The Upper Tribunal Tax and Chancery Chamber (UTTCC) principally decides appeals on points of law from the First-Tier Tribunal Tax Chamber. It has a limited judicial review jurisdiction in relation to certain non-appealable decisions of the First Tier Tribunal. Judicial review applications commenced before the Administrative Court are sometimes transferred to the UTTCC where the subject matter falls within its specialist jurisdiction. The UTTCC also hears various other matters. These include references in financial services cases of decisions of the Financial Conduct Authority, the Pensions Regulator and the Prudential Regulation Authority, as well as appeals against penalties imposed by HM Treasury for breaches of financial sanctions.
The administrative staff of the UTTCC are based in the Rolls Building in London. The salaried UTTCC judges are based in the Rolls Building and the Royal Courts of Justice, London. There are also a number of deputy UTTCC judges based around the UK. The bulk of in-person hearings take place in either the Rolls Building or Royal Courts of Justice in London. Hearings might also be listed at other main hearing centres such as Edinburgh, Belfast, Cardiff and Manchester depending on the location of the parties.
Appeals and judicial review applications in tax cases are generally assigned to two judges, either two upper tribunal judges or one upper tribunal judge and a high court judge (or the equivalent in Scotland). References in financial services cases are generally assigned to a tribunal judge sitting with two tribunal members. Case management, applications, and renewal of permission to appeal hearings are dealt with by a single upper tribunal judge.
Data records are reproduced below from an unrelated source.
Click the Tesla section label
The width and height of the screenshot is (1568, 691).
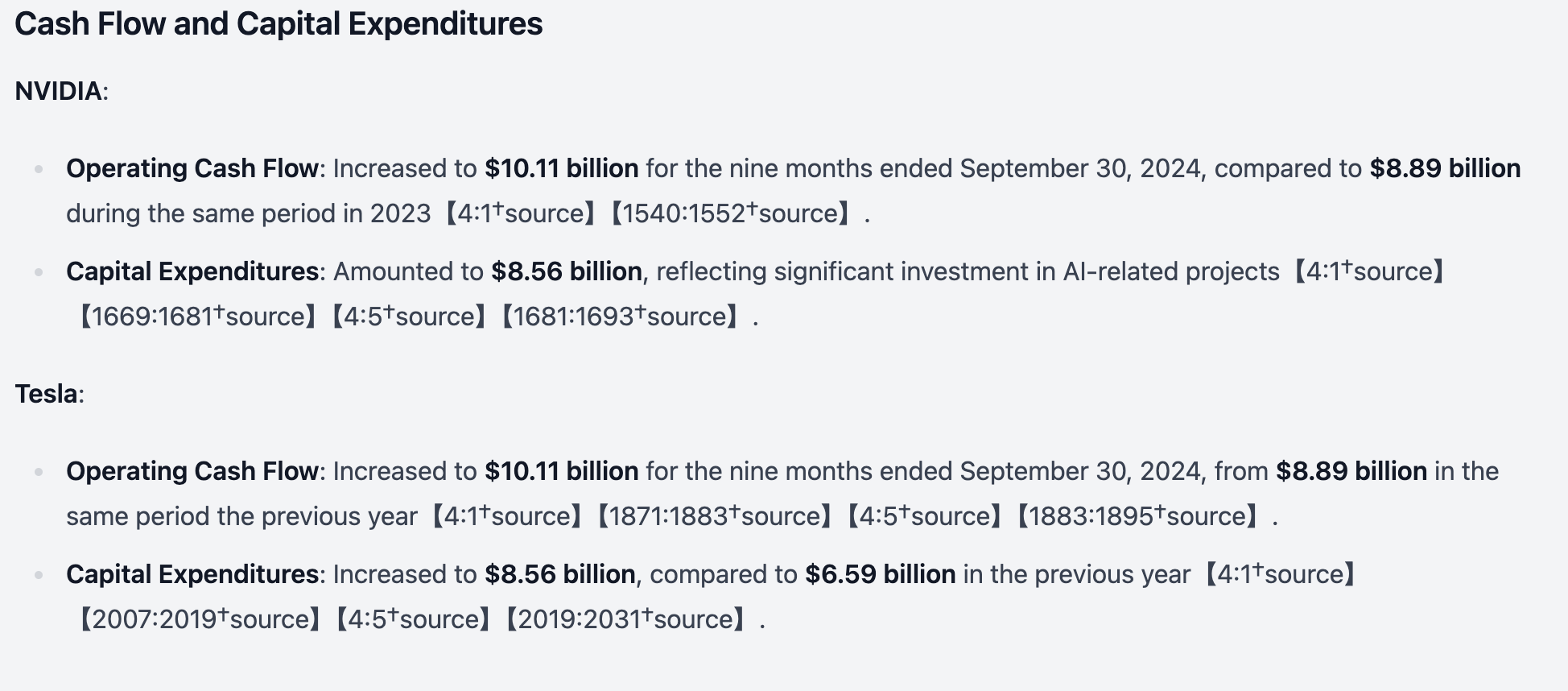[47, 394]
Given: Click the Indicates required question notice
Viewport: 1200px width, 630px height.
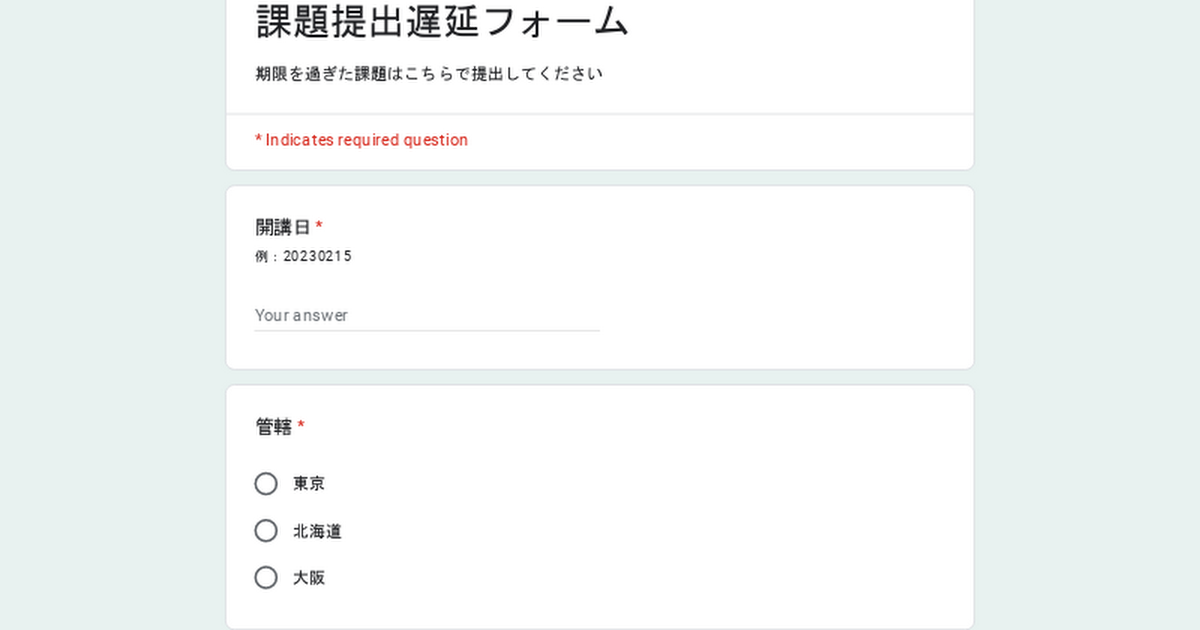Looking at the screenshot, I should (x=361, y=140).
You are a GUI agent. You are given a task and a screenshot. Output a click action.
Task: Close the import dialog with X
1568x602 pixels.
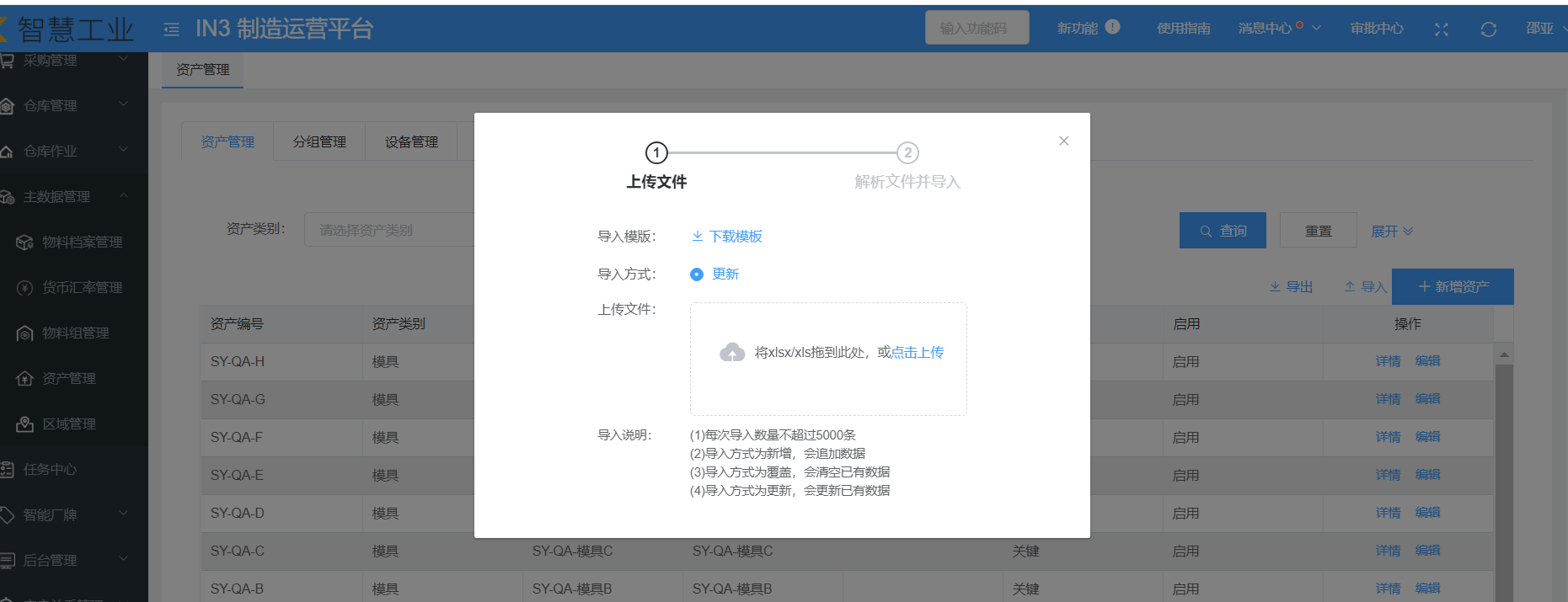click(x=1064, y=141)
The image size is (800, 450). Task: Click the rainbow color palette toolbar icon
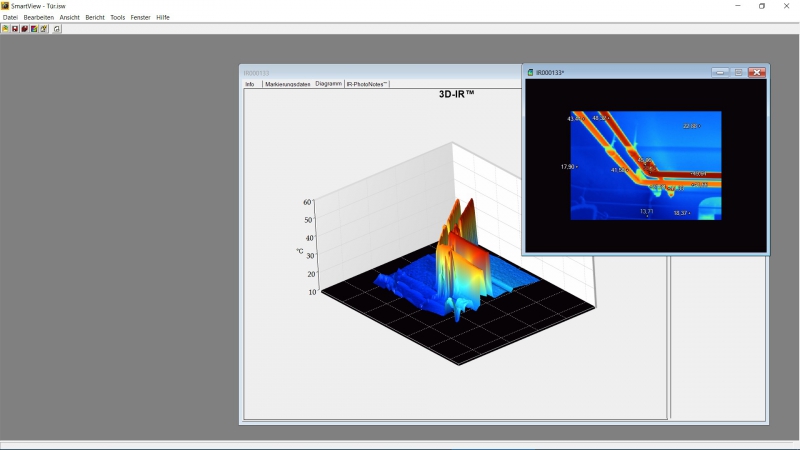tap(34, 28)
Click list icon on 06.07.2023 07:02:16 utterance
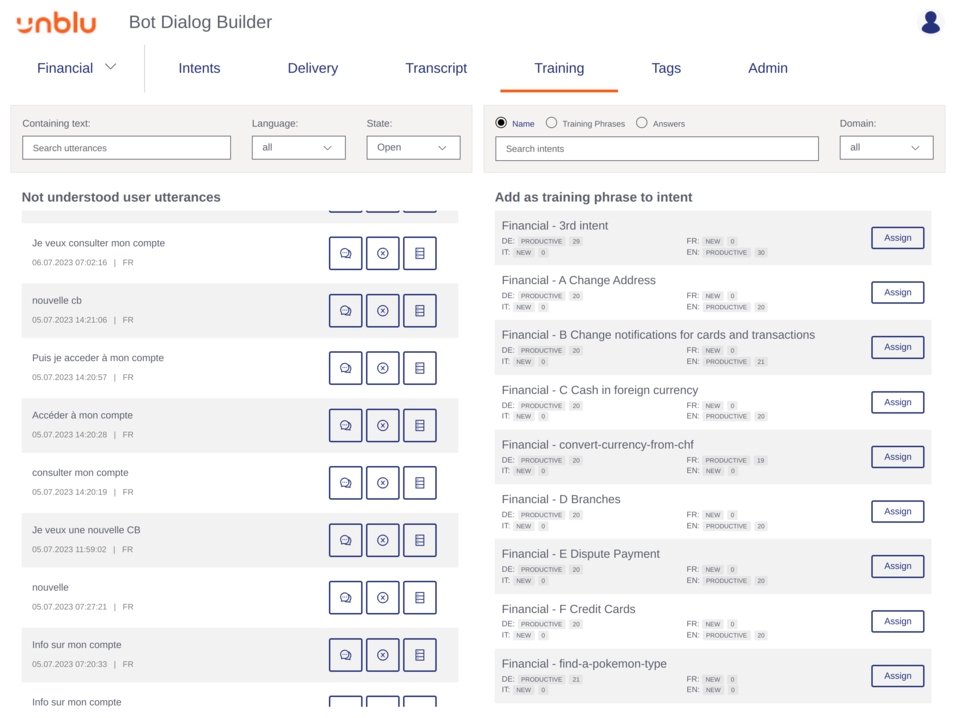956x718 pixels. pyautogui.click(x=420, y=254)
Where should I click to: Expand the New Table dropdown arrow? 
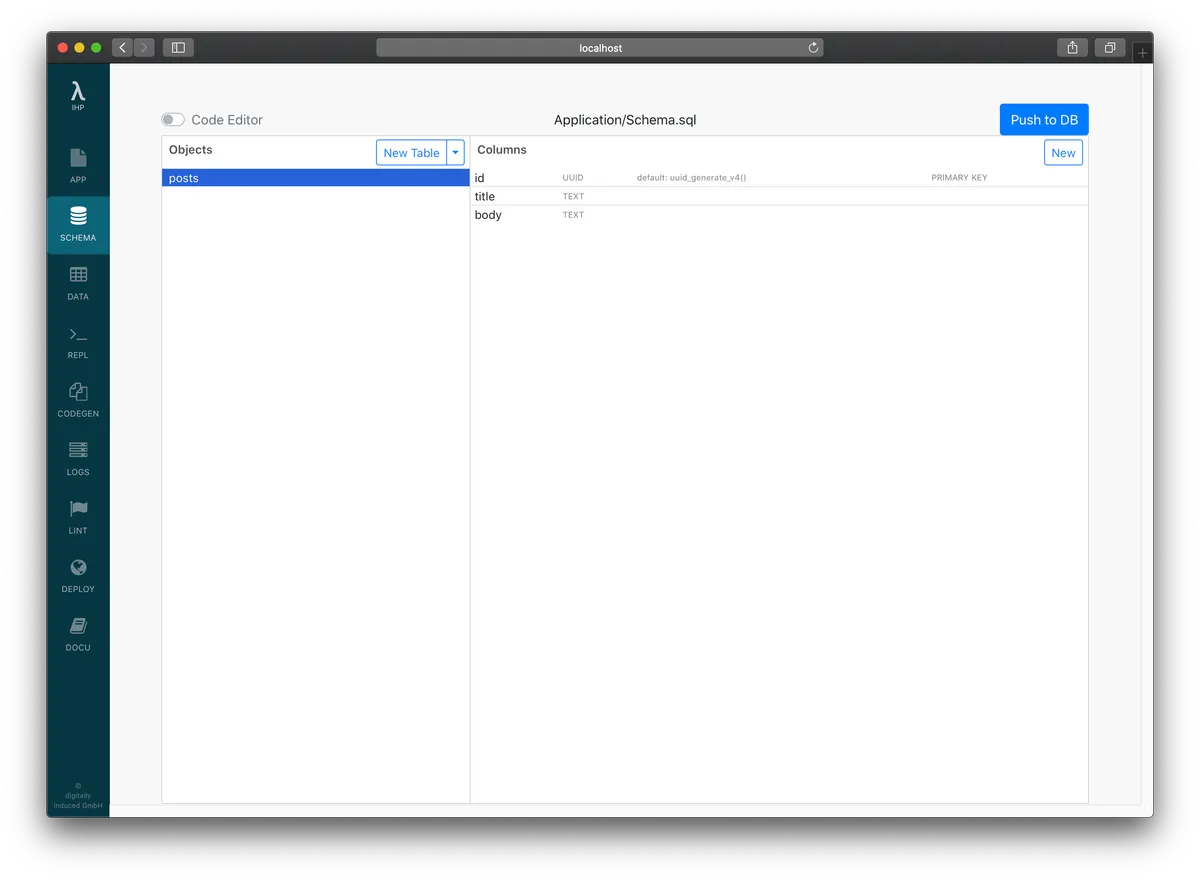(455, 152)
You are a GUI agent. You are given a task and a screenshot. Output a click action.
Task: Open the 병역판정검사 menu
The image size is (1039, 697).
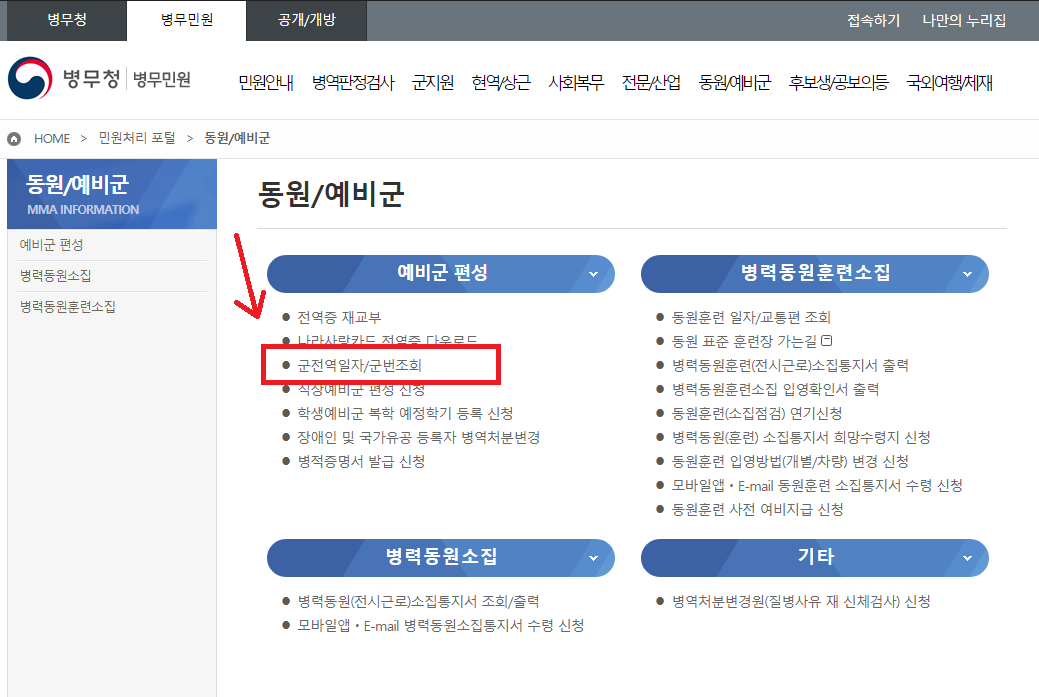[352, 83]
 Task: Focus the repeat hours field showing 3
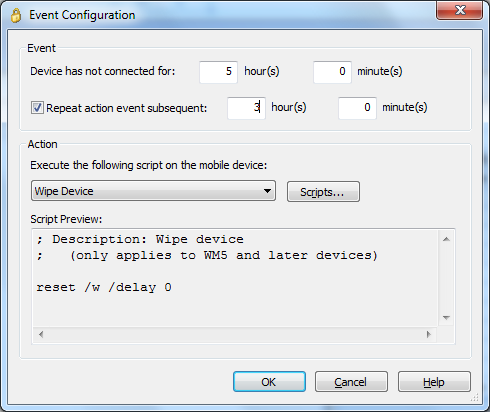[246, 108]
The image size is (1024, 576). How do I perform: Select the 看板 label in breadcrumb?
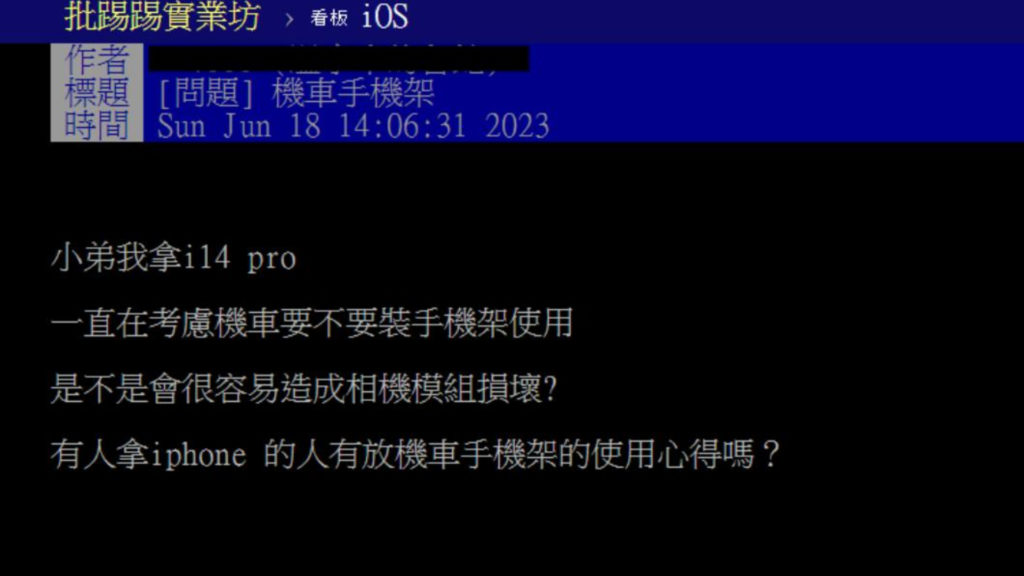coord(329,18)
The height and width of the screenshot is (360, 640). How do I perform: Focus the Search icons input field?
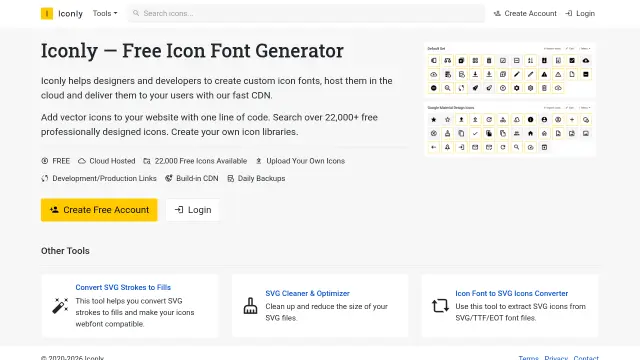pyautogui.click(x=306, y=13)
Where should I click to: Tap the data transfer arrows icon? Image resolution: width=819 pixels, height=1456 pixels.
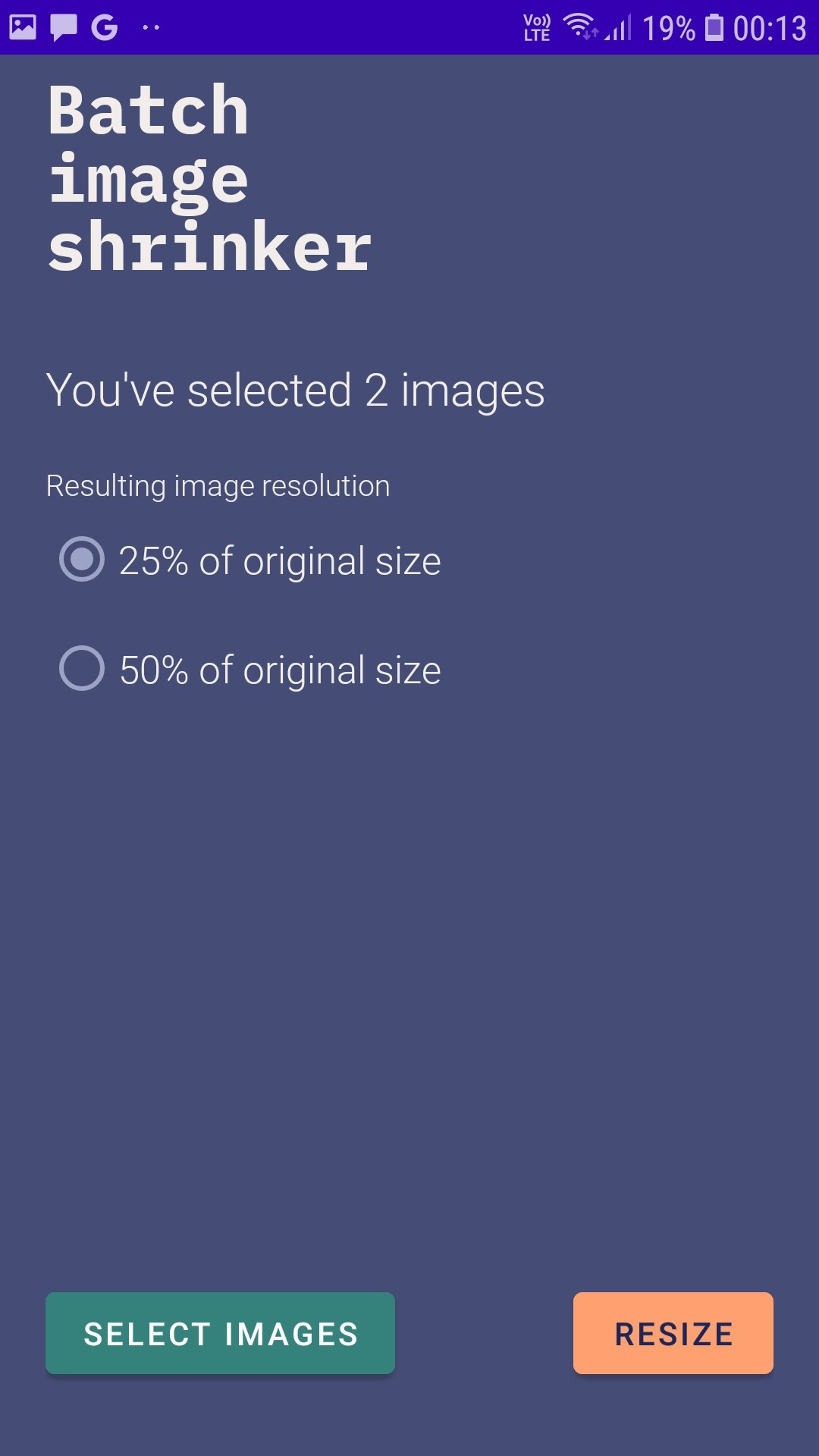coord(590,34)
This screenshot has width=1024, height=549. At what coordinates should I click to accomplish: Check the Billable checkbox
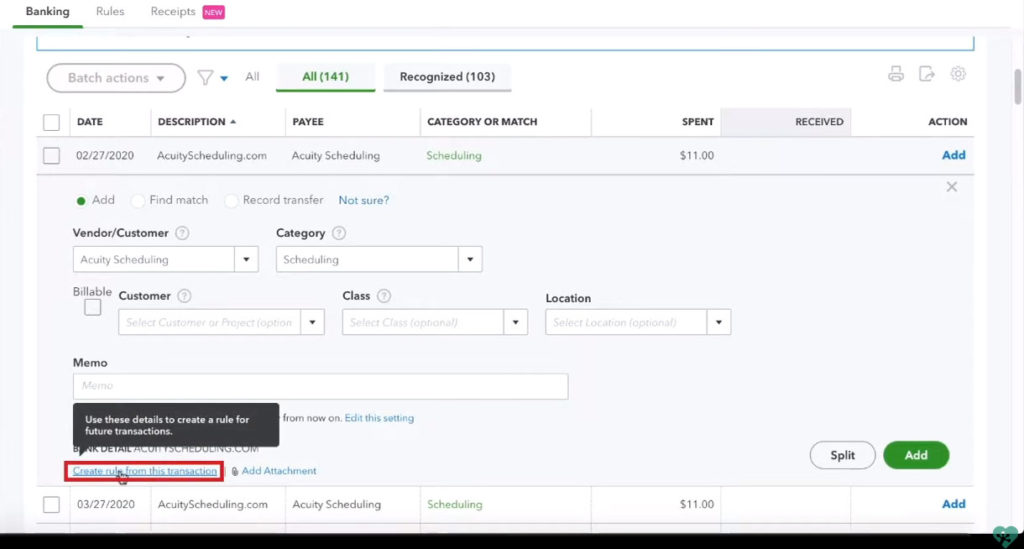tap(93, 308)
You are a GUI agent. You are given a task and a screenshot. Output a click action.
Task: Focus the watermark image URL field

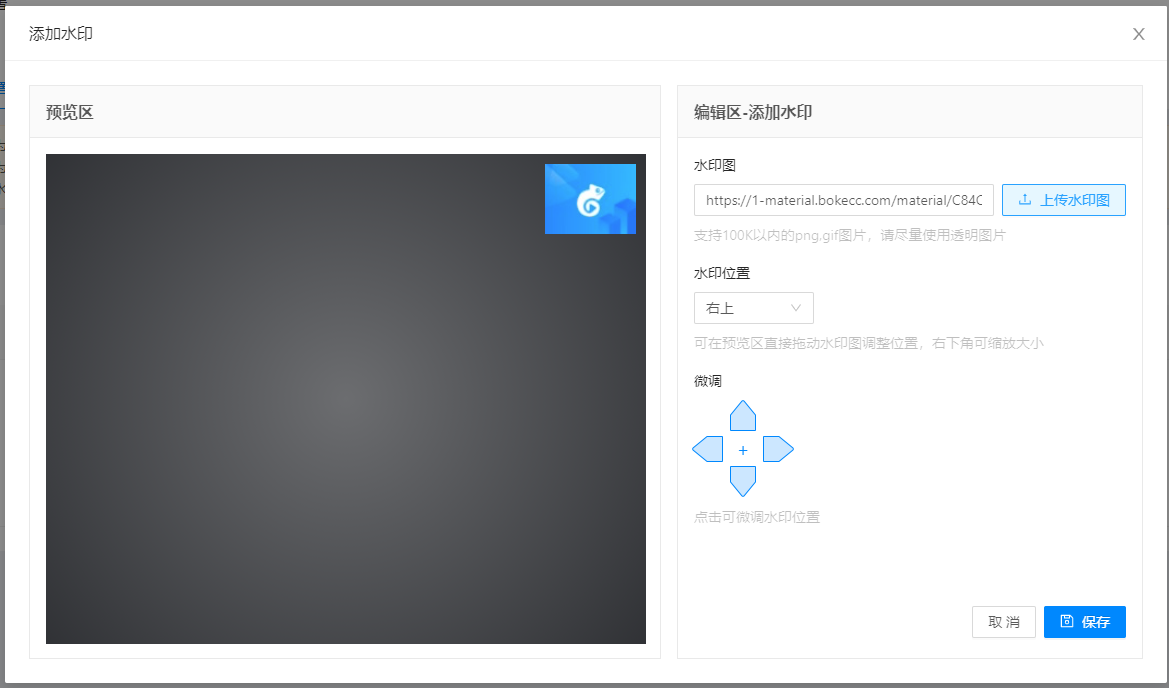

Certain matters, mostly applications for permission to appeal and other case management matters such as extensions of time, are dealt with in the first instance on the papers. Substantive appeals, references, and substantive applications for judicial review will normally be determined at an in person hearing. Case management and applications hearings, and applications for permission to appeal at an oral hearing which usually last no longer than a day, will normally be heard remotely by video. If parties disagree with the form of hearing or the venue proposed by the tribunal they should provide their reasons and the matter will then be determined by a judge.
The documents for the appeal or hearing will normally, unless agreed or specified otherwise with the tribunal, need to be sent in digital form whether the hearing is in person or remote (see guidance notes on electronic bundles)
Further information on UTTC, forms, and more specific guidance is available at https://www.gov.uk/courts-tribunals/upper-tribunal-tax-and-chancery-chamber .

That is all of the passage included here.